How to... make an exercise habit stick
2 years agoTraining
2 years agoTraining
Is something stopping you from working out as often as you’d like? Health journalist Carole Beck explains how to turn Jessica Ennis-Hill's Jennis Fitness workout sessions into a habit...
When it comes to starting a new healthy habit, we all know it’s not easy. Whether you’re trying to do more Jennis Fitness workouts, eat an extra portion of veg or get to bed earlier, it can all seem to start off well but then you run out of steam. The good news is you’re not imagining it – psychologists agree developing a new habit is tricky. Indeed, they’ve spent decades studying how they work.
It takes an average of 66 days for a new health behaviour to become a habit
Okay, so how do you form a new habit?
Right, here’s the science bit. To create a new habit, your brain needs to develop a mental link between an action – for example doing an extra Jennis Fitness workout – and a particular situation, like early morning.

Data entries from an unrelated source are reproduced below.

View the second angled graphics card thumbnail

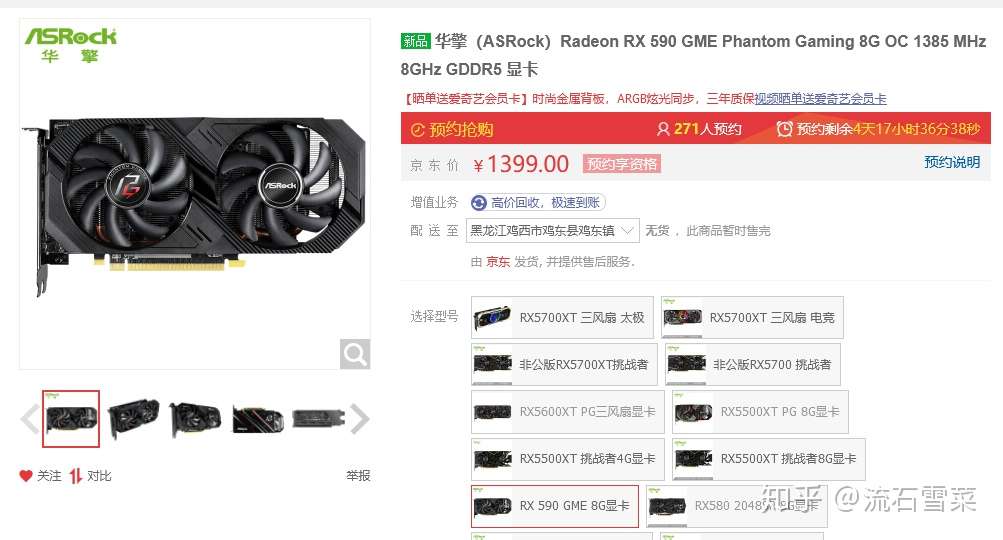pos(133,418)
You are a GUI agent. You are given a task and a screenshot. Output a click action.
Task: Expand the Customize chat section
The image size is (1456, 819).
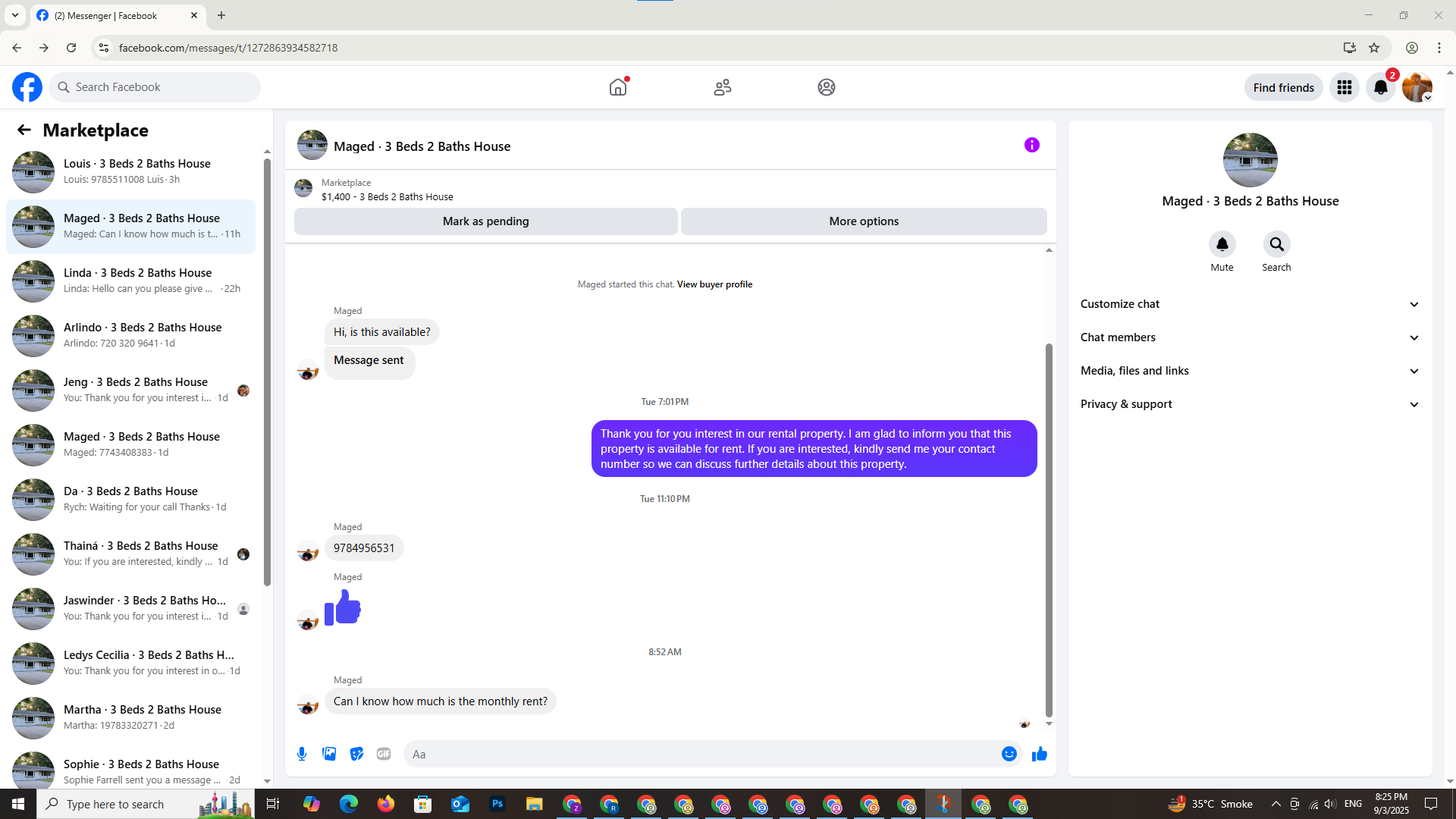[x=1250, y=304]
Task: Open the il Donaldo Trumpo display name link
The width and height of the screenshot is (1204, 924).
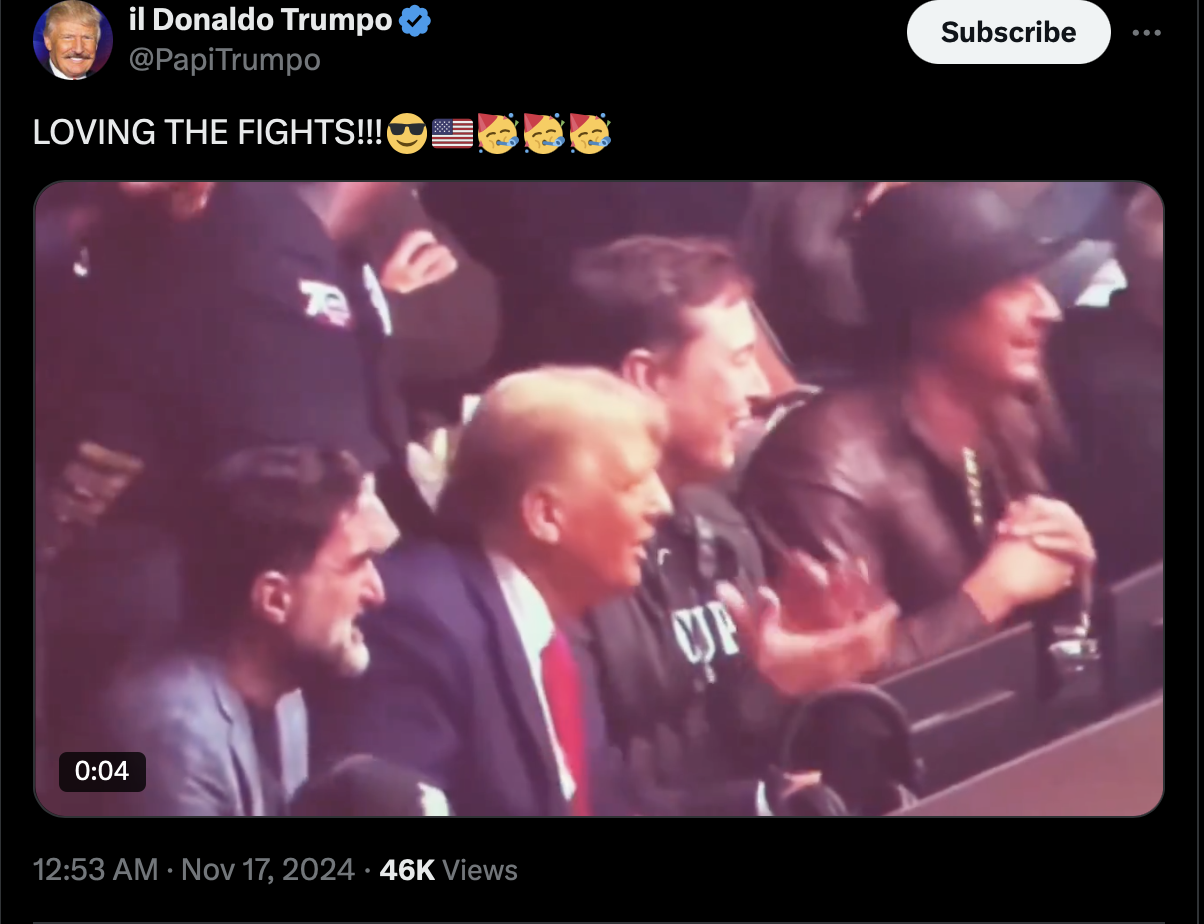Action: pos(260,19)
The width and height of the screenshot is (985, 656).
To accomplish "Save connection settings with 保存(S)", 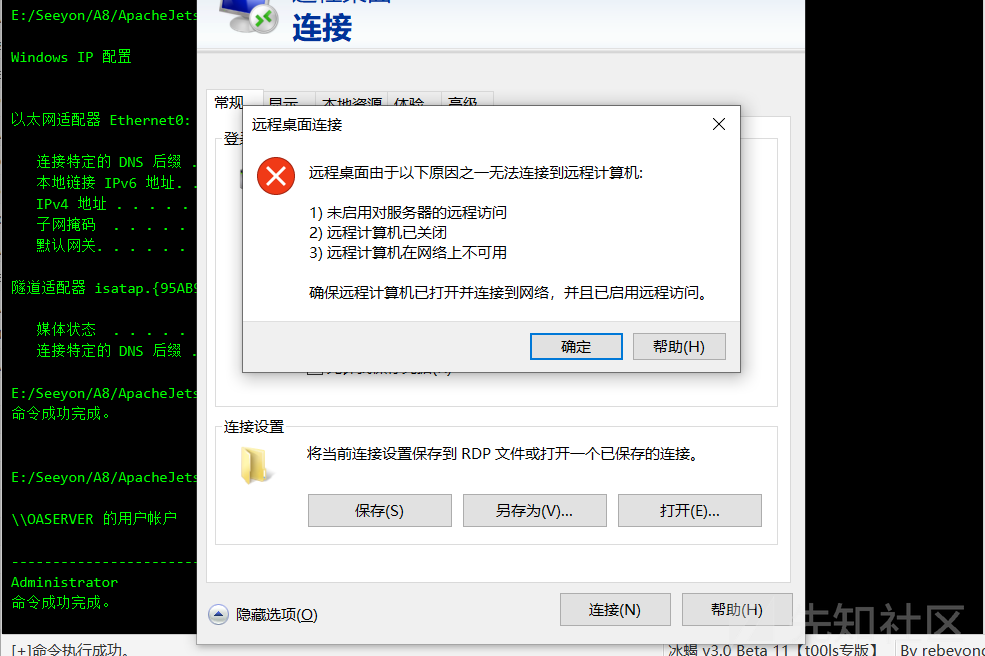I will (379, 510).
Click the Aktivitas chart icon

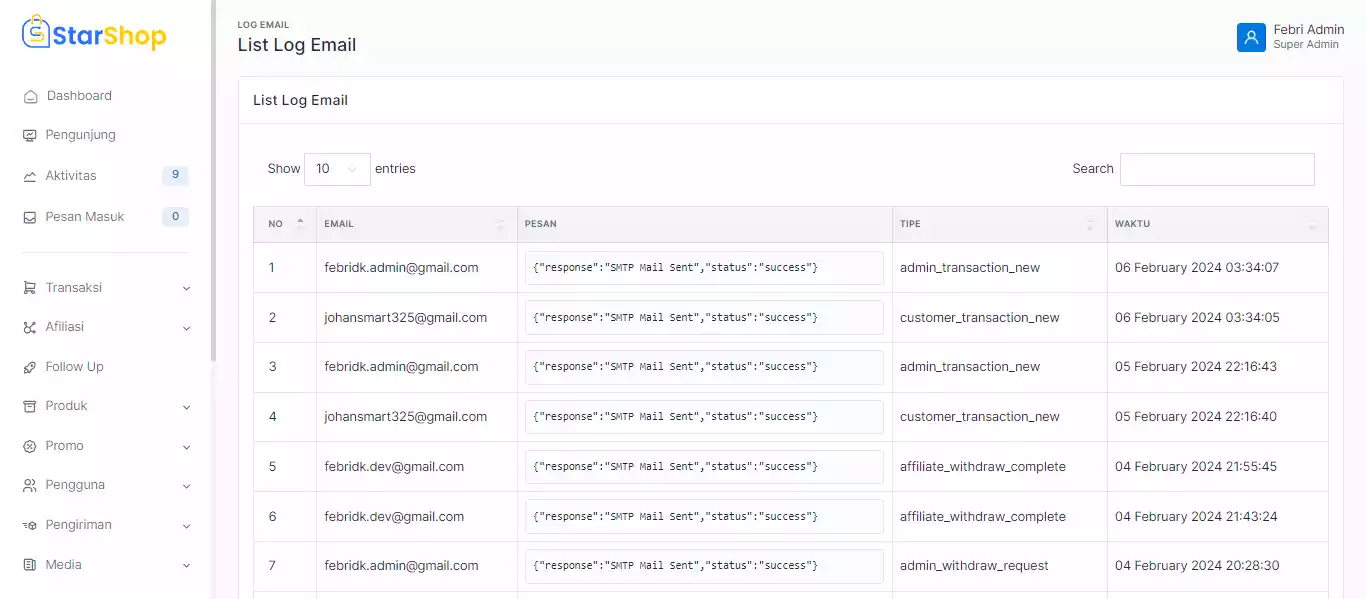coord(30,176)
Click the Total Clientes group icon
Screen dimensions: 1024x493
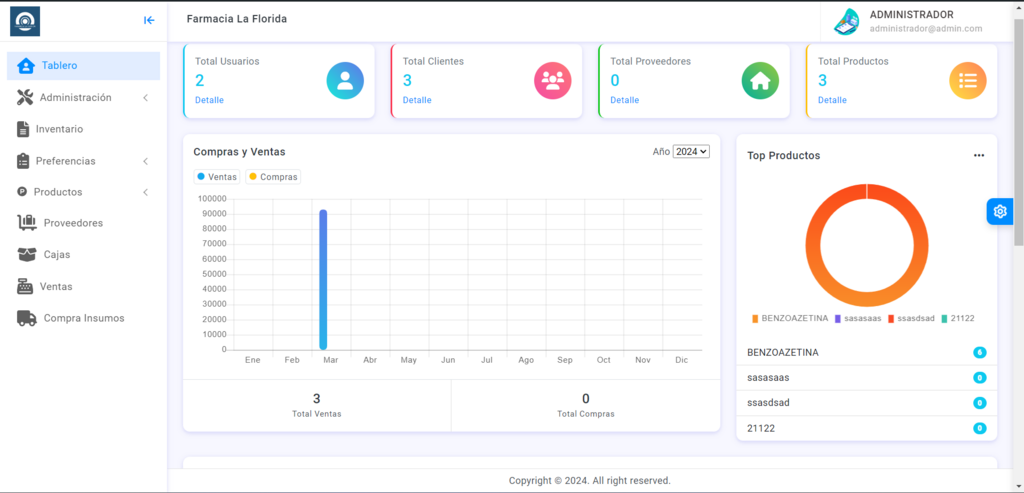tap(552, 81)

To strengthen that mental link, or neural pathway, you need to repeat the action often and over a period of time, often months, according to psychologists at University College London .
So, for an early morning Jennis workout, every time you get out of bed, change into your kit and crack on with your reps, this neural pathway strengthens. Eventually, early morning turns into an automatic cue to exercise. Not bad, eh?
Try these tips to help you develop a new habit:
1. Give yourself plenty of time
You may have read that 21 days is the magic number to setting a new habit in stone, but that theory has been debunked – so don’t stop too soon! Instead, a study in the European Journal of Social Psychology reported that it takes an average of 66 days for a new health behaviour to become a habit. That’s 66 days of repeating the behaviour, and yep, it was the same number for men and women, young and old – so no excuses! But that number is an average – for some people in the study, habit change took longer. Up to 254 days in one case…
2. Aim to exercise at the same time of day
People who always work out at the same time of day – for example during their lunch break or after work – tend to exercise more often, according to a 2019 US study . It’s thought the consistency makes it easier to turn an exercise routine into habit.
It’s best to make one small change at a time
3. Start simple
Don’t go all out and try to overhaul your health all at once. For example, trying to switch up your diet, exercise daily, cut out booze and drink more water all at the same time is likely to end in failure, according to the experts. Plus, it could put you off trying again in the future. Instead, it’s best to make one small change at a time, according to a 2012 study in the British Journal of General Practice . So, whether that’s eating an extra piece of fruit or adding reps to your Jennis Fitness routine, start small, and make sure you log those small goals on your Jennis Weekly Planner – and celebrate the wins you make along the way.
4. Don’t worry if your exercise routine goes out of the window at weekends
A 2011 study in the journal Psychology, Health & Medicine found that you’re more likely to make new habits during a normal, bog-standard working week. On the other hand, it can be harder to stick to your habits at weekends and while on holiday: researchers think it’s because your normal day-to-day cues to trigger the new healthy behaviour are no longer around – which puts on hold healthy habits. Once back in their working week, people in the study were back to normal. So be kind to yourself if you do let things slide, and hang on till Monday.
5. Write it down
Finally, if you want to make an exercise goal into a habit, it’s a good idea to write it down. With that one simple act, you are 42% more likely to achieve it, according to a 2015 US study – and apparently it’s all to do with the way your brain stores that information you’ve written down.
To help you out, the Jennis Fitness planner has been designed to help you set goals and write down your workouts in advance.